Entries from a dataset:
━━━━
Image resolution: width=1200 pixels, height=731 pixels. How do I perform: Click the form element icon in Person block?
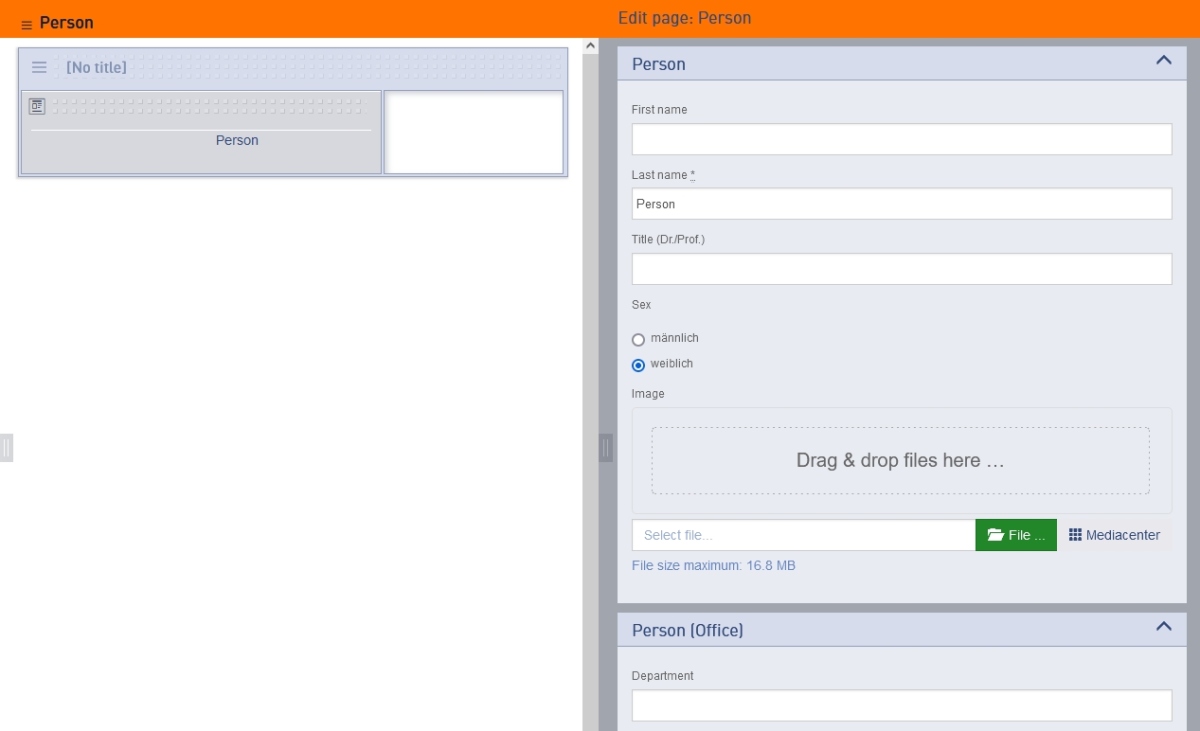(x=37, y=105)
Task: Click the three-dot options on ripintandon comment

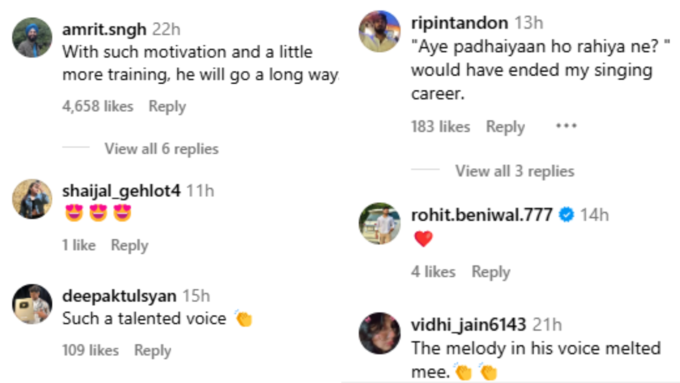Action: [566, 126]
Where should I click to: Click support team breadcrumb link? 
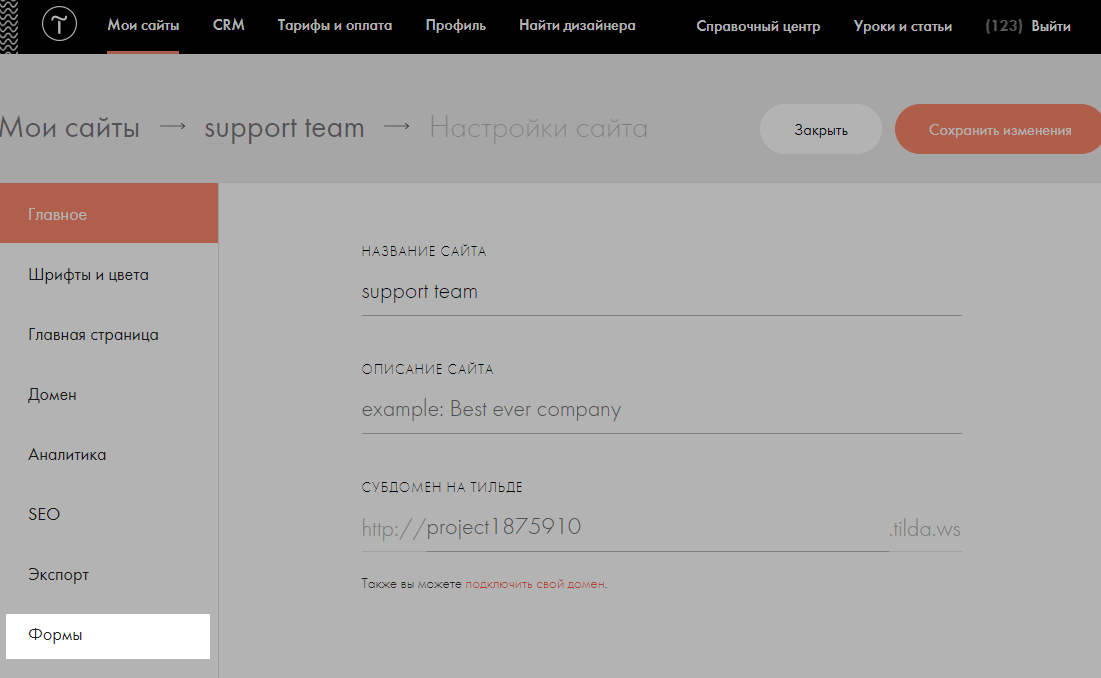[x=284, y=129]
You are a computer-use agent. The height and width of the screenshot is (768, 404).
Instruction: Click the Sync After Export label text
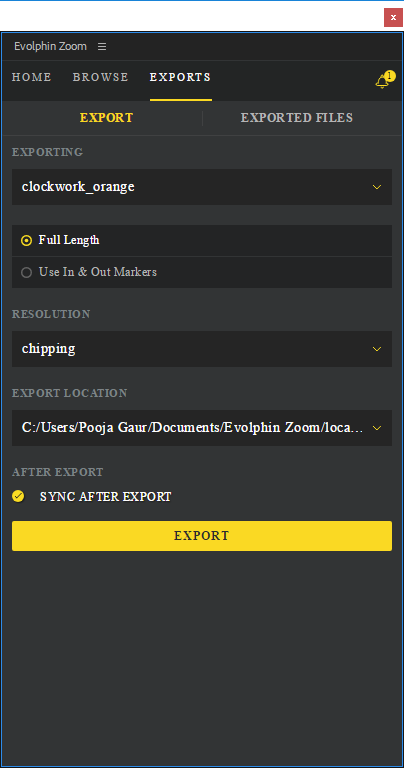point(106,497)
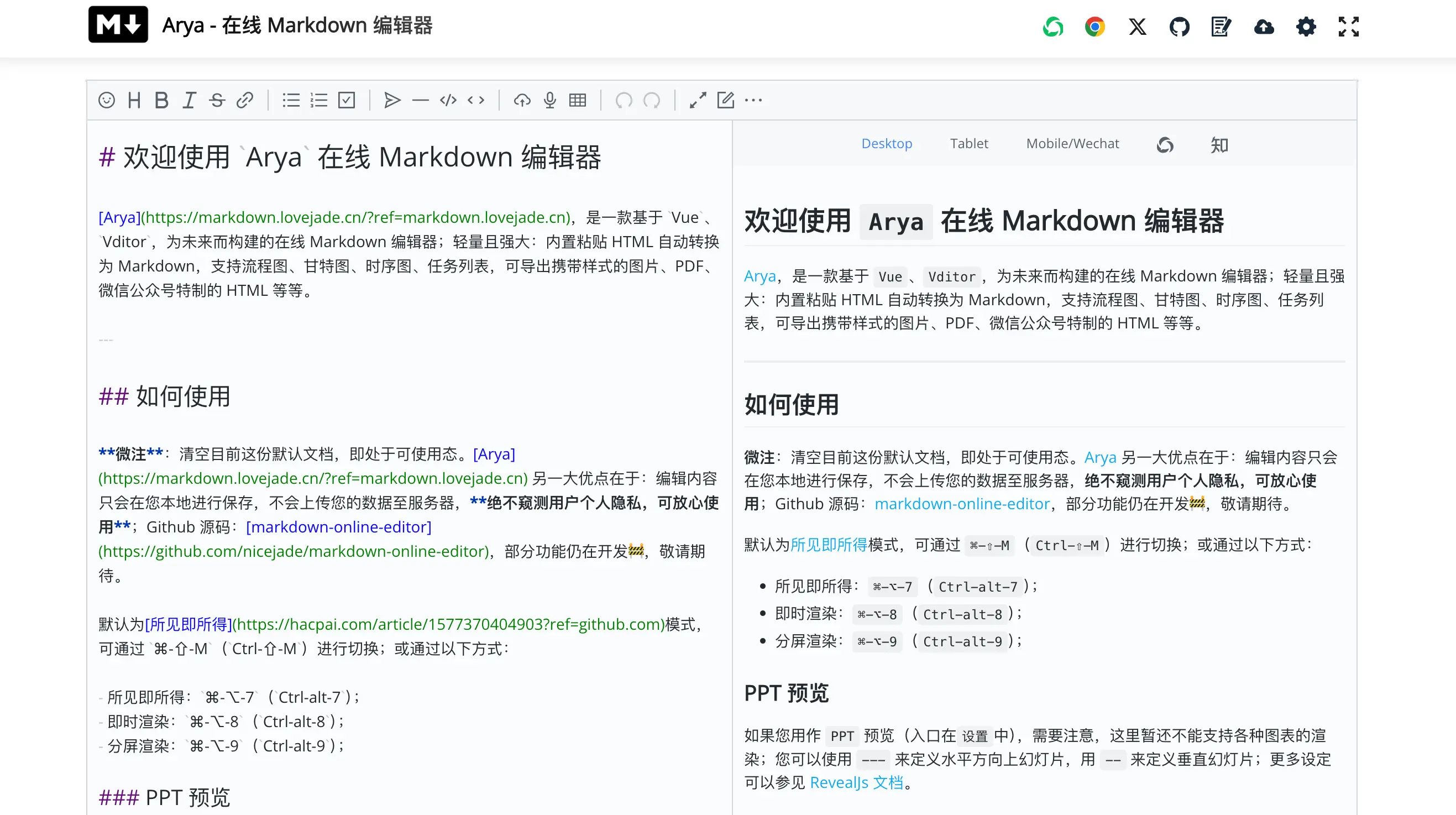This screenshot has width=1456, height=815.
Task: Toggle editor fullscreen with arrows icon
Action: click(698, 100)
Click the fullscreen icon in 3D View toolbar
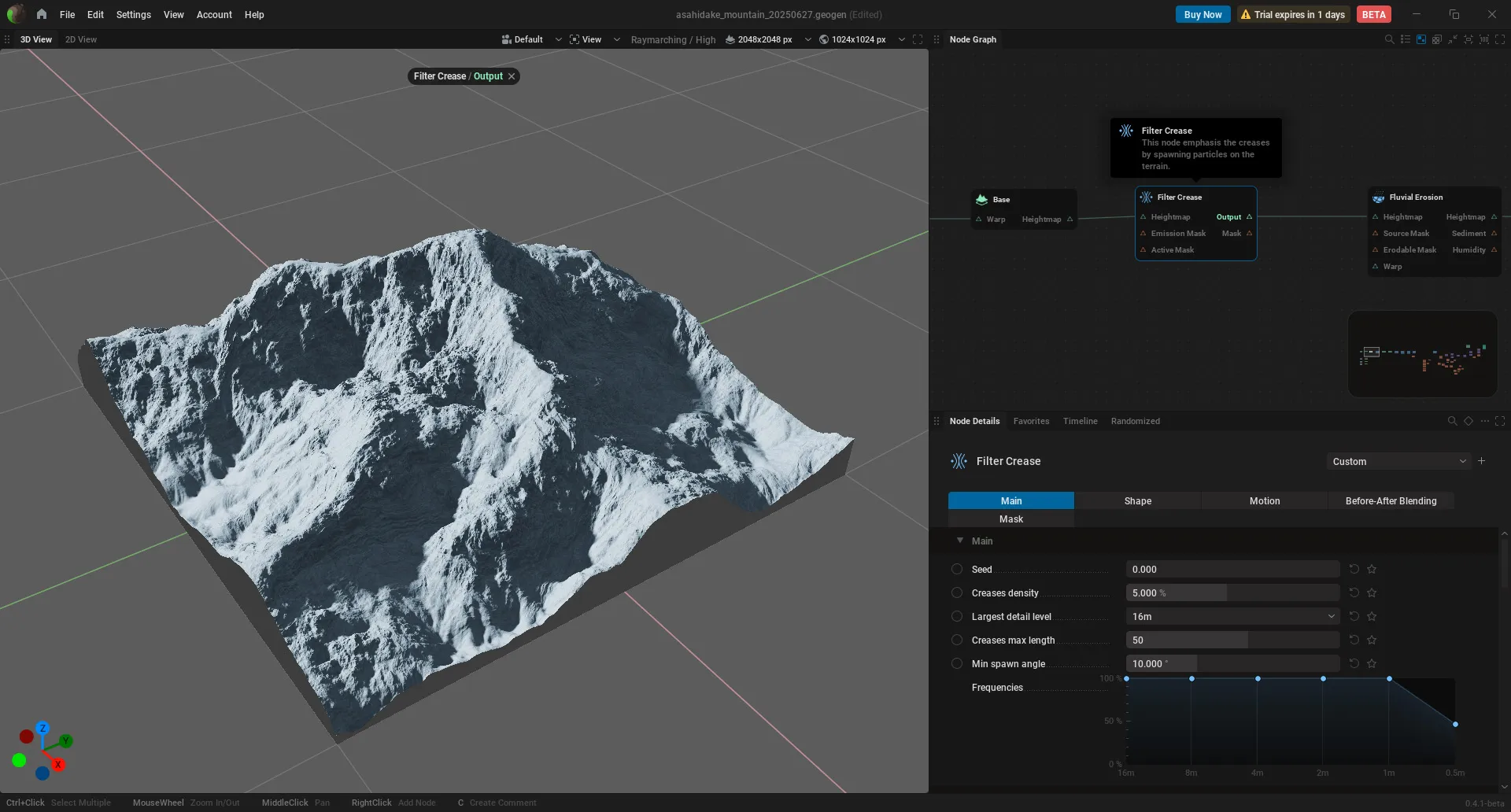1511x812 pixels. tap(918, 39)
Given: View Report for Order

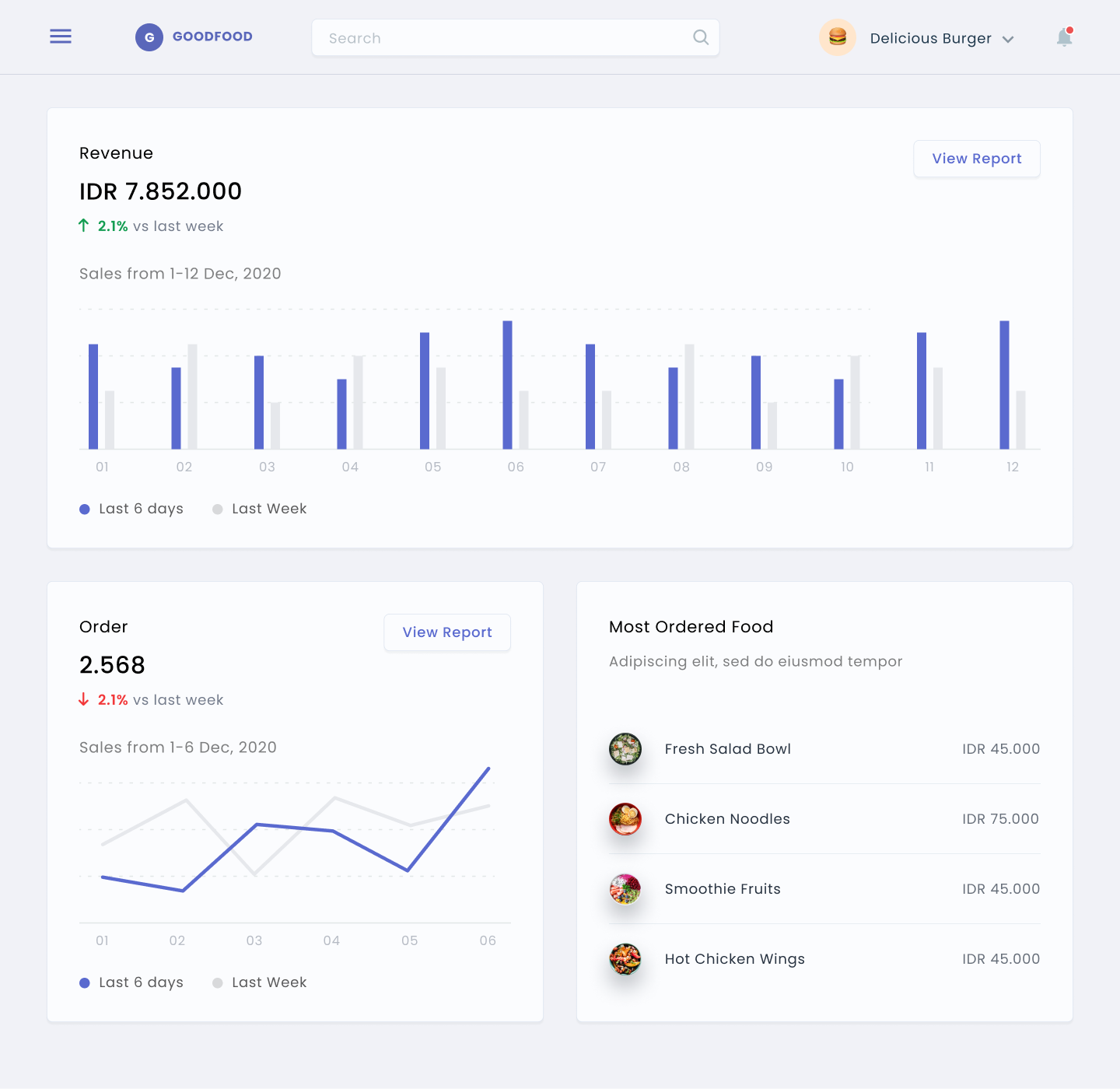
━━━━
§ TASK DESCRIPTION
Recast all of the data above as a Markdown table with two columns, "No." and "Line." Give each non-blank line its own row, and leave out the pictures.

§ RESPONSE TO THIS EXERCISE
| No. | Line |
|---|---|
| 1 | Image resolution: width=1200 pixels, height=731 pixels. How do I perform: Click the form element icon in Person block? |
| 2 | (x=37, y=105) |
| 3 | Task: Click the three-dot options on ripintandon comment |
| 4 | Action: [566, 126] |
| 5 | Where should I click to: Click support team breadcrumb link?  |
| 6 | [x=284, y=129] |
| 7 | You are a computer-use agent. The height and width of the screenshot is (768, 404). |
| 8 | Instruction: Click the Sync After Export label text |
| 9 | point(106,497) |
| 10 | This screenshot has width=1456, height=815. |
| 11 | Task: Toggle editor fullscreen with arrows icon |
| 12 | Action: click(698, 100) |
| 13 | Click the fullscreen icon in 3D View toolbar |
| 14 | 1511x812 pixels. tap(918, 39) |
| 15 | Given: View Report for Order |